DNA binding analysis of rare variants in homeodomains reveals homeodomain specificity-determining residues

Homeodomains (HDs) are the second largest class of DNA binding domains (DBDs) in eukaryotic sequence-specific transcription factors (TFs) and are the TF structural class with the largest number of disease mutations in the Human Gene Mutation Database (HGMD). Despite numerous structural studies and large-scale analyses of HD DNA binding specificity, HD-DNA recognition is still not fully understood. Here, we analyzed 92 human HD mutants, including disease-associated variants and variants of unknown significance (VUS), for their effects on DNA binding activity. Many of the variants altered DNA binding affinity and/or specificity. Structural analysis identified 14 novel specificity-determining positions, 5 of which do not contact DNA. The same missense substitution at analogous positions within different HDs exhibited different effects on DNA binding activity.
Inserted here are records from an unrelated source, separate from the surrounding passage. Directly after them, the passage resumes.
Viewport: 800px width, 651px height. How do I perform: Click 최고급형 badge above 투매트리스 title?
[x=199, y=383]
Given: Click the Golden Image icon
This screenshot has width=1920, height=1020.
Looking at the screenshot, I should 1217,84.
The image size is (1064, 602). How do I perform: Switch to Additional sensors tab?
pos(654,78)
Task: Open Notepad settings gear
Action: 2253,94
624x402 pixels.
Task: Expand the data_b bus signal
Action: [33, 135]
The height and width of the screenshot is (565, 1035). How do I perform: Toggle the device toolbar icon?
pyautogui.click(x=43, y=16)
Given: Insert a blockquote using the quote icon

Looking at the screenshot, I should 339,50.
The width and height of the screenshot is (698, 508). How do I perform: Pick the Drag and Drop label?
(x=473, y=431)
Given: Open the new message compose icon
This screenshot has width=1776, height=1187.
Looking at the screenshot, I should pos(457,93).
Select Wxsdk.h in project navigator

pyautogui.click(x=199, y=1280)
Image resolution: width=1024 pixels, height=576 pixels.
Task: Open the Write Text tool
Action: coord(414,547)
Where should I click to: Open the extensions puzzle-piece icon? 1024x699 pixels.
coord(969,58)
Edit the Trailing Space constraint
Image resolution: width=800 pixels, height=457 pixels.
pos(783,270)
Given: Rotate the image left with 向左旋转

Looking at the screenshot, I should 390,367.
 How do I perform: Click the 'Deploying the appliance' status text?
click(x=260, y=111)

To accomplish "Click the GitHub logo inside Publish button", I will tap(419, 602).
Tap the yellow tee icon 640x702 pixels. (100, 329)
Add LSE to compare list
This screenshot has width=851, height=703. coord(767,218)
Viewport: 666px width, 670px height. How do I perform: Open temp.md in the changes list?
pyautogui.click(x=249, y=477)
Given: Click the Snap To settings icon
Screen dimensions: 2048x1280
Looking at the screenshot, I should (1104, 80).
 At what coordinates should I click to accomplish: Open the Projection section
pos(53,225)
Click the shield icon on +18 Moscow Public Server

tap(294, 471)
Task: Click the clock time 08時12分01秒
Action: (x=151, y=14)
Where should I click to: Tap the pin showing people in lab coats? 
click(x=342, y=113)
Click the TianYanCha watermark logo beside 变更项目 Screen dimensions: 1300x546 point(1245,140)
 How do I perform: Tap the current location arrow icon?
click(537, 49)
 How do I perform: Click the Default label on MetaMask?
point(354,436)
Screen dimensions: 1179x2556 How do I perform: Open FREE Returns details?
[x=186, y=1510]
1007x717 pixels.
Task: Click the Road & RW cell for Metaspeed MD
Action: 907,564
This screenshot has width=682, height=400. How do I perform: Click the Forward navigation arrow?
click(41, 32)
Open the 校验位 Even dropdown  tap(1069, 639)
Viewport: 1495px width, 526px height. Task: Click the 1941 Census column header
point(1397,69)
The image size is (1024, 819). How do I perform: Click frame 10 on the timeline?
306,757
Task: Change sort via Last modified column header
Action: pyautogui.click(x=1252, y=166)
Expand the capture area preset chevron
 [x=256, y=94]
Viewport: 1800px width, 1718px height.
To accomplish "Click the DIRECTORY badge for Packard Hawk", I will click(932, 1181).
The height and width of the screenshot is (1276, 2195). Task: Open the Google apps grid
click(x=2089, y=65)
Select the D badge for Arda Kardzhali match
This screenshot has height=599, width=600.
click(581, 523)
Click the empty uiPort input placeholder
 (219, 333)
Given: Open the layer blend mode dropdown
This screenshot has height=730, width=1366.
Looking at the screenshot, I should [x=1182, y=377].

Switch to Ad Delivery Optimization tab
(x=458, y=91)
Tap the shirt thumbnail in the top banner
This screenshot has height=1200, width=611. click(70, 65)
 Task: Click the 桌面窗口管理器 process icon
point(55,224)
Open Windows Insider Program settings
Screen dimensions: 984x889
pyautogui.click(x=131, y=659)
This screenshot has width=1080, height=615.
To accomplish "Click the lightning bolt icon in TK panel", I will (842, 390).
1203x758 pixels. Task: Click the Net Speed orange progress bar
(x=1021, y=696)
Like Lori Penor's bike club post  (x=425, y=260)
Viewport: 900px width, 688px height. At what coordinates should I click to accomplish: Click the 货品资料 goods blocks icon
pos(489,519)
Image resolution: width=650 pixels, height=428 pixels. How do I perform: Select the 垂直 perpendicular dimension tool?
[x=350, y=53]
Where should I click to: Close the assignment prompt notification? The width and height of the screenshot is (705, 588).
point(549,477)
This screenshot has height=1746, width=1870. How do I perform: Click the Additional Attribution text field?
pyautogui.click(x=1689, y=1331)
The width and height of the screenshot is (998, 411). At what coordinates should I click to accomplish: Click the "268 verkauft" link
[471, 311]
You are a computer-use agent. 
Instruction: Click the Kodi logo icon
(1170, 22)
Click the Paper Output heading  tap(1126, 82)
Variant effect prediction tools perform moderately well in distinguishing variants with altered DNA binding affinity, but poorly in identifying those with altered binding specificity. Our results highlight the need for biochemical assays of TF coding variants and promote dozens of variants for further investigations into their pathogenicity and the development of clinical diagnostics and precision therapies. 123 homedomains were assayed by protein binding microarray (PBM).